Kişinin öğretime anadili dışındaki bir dille başlamasının ne gibi sonuçlar vereceği, belirli koşullara bağlı:
1) O ikinci dilin aile içinde ve çocuğun yaşadığı çevrede bilinip bilinmemesi;
2) İkinci dilin, aile ve çevresi tarafından kabul görüp görmemesi;
3) Eğitim sisteminde çocuğun anadilinin dikkate alınıp alınmaması;
4) Çocuğun, kendi anadiline değer verilip verilmediği konusundaki duygusu ve düşüncesi.
Anadilinin nasıl dikkate alınacağı, çocuğun ne tür bir ortamda okula gittiğiyle de ilgili: Sözgelimi, Türkiye’de Alman olmadığı halde Alman Lisesi’nde okuyan bir çocuk, ders dışı okul, aile ve toplum yaşamında kendi anadilinin konuşulduğu bir ortamdadır. Bu çocukların konumu ile, Almanya’daki bir Alman lisesinde okuyan Türkiyeli çocukların konumu birbirinden farklıdır ve eğitimcilerin bu tür farklılıkları dikkate alması gerekir. Eğitbilim bu gibi durumlar için ayrı ayrı eğitim teknikleri ve yordamları geliştirmiştir.
Çocuğun anadili dikkate alınmadıkça, başarı oranının da genel olarak hatırı sayılır ölçüde düştüğü biliniyor. İstisnalar her zaman ve her yerde olabilir, ama genel eğilim, eğitim kalitesinin düşmesi yönünde. Gerekenler yapılmadığında, çocuk ikinci dille veya yabancı dille karşılaştığında bir dizi sorun ortaya çıkabiliyor: Ketlenmeden tutun, dilsel yetersizlik nedeniyle bilgisel-düşünsel gelişiminin zorlaşmasına kadar.
En önemli koşul, çocuğun anadili konusundaki psikolojik durumudur bence. Eğer çocuk kendi anadiline değer vermeyi başarıyorsa, okuldaki ve toplumdaki çevresi de buna elverir bir tavır içindeyse yani yeni karşılaştığı dildeki eğitim teknikleri çocuğun durumunu dikkate alıyorsa, başarı düşmeyip tersine artabiliyor, çocuk o ünlü sözü gerçekleştirebiliyor: “Bir dil bir kişi, iki dil iki kişi”.

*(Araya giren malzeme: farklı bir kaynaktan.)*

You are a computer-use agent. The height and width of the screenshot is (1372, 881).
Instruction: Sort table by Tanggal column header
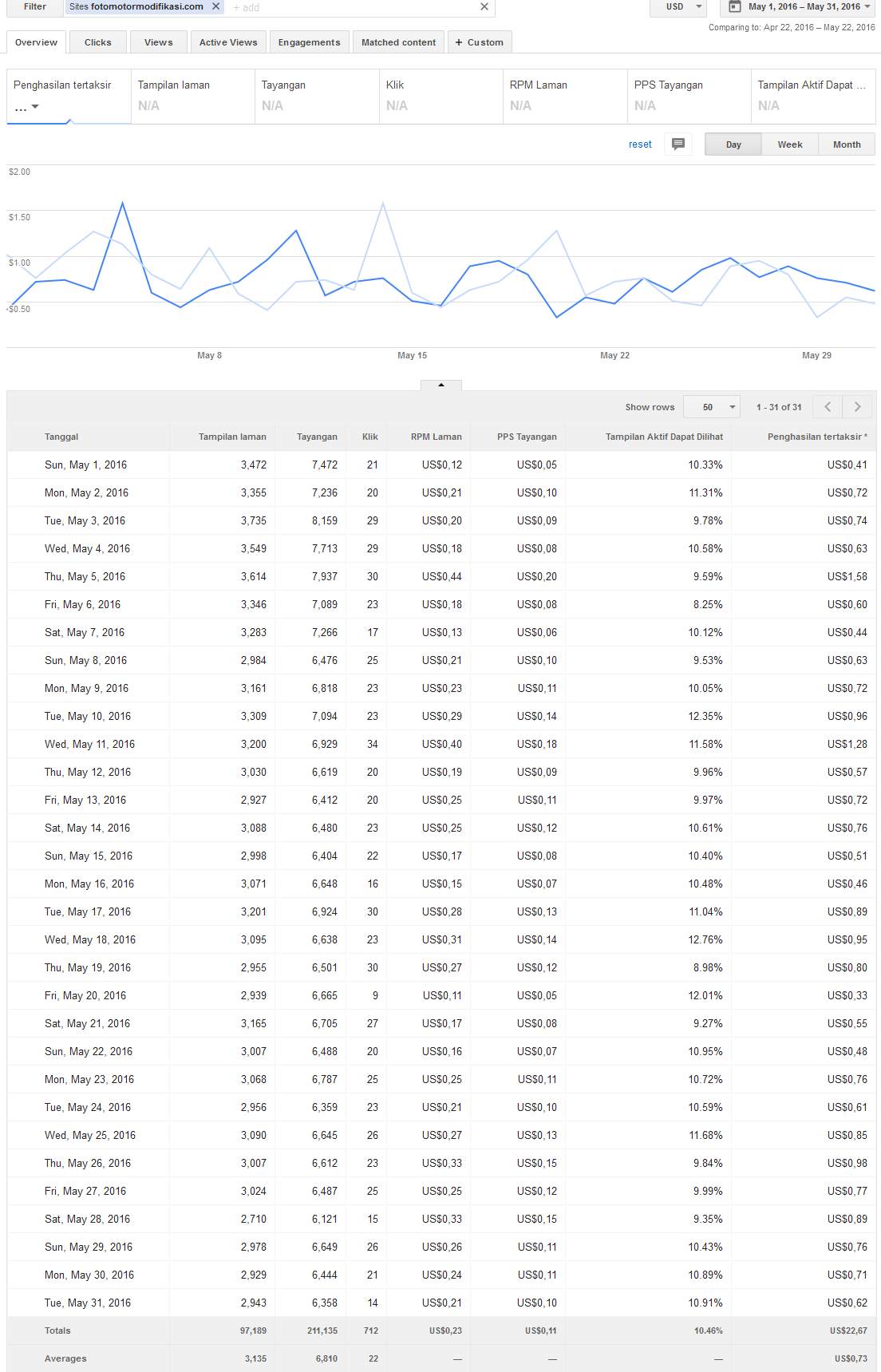click(61, 437)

Anadiline değer verilmeyen ve bunu hisseden çocuk ise, farklı tepkiler verebiliyor. Bazıları durumu içselleştirip kendisi de anadiline önem vermez duruma gelebiliyor ve daha gözde olan yeni dili benimsiyor: Asimilasyon denilen durum bu. Asimilasyon uzun erimde başarı düzeyi düşük bir politika. Özellikle, çocuğun eğitim ihtiyaçlarını tam olarak karşılayacak donanımlar, gözünü kamaştıracak bir kültür ya da yaşam olanakları sunulmayan koşullarda, asimilasyon politikalarının başarı şansı olmuyor. Üstüne üstlük, biriktirdiği hınç nedeniyle, toplumsal barışın aleyhine işleyebiliyor.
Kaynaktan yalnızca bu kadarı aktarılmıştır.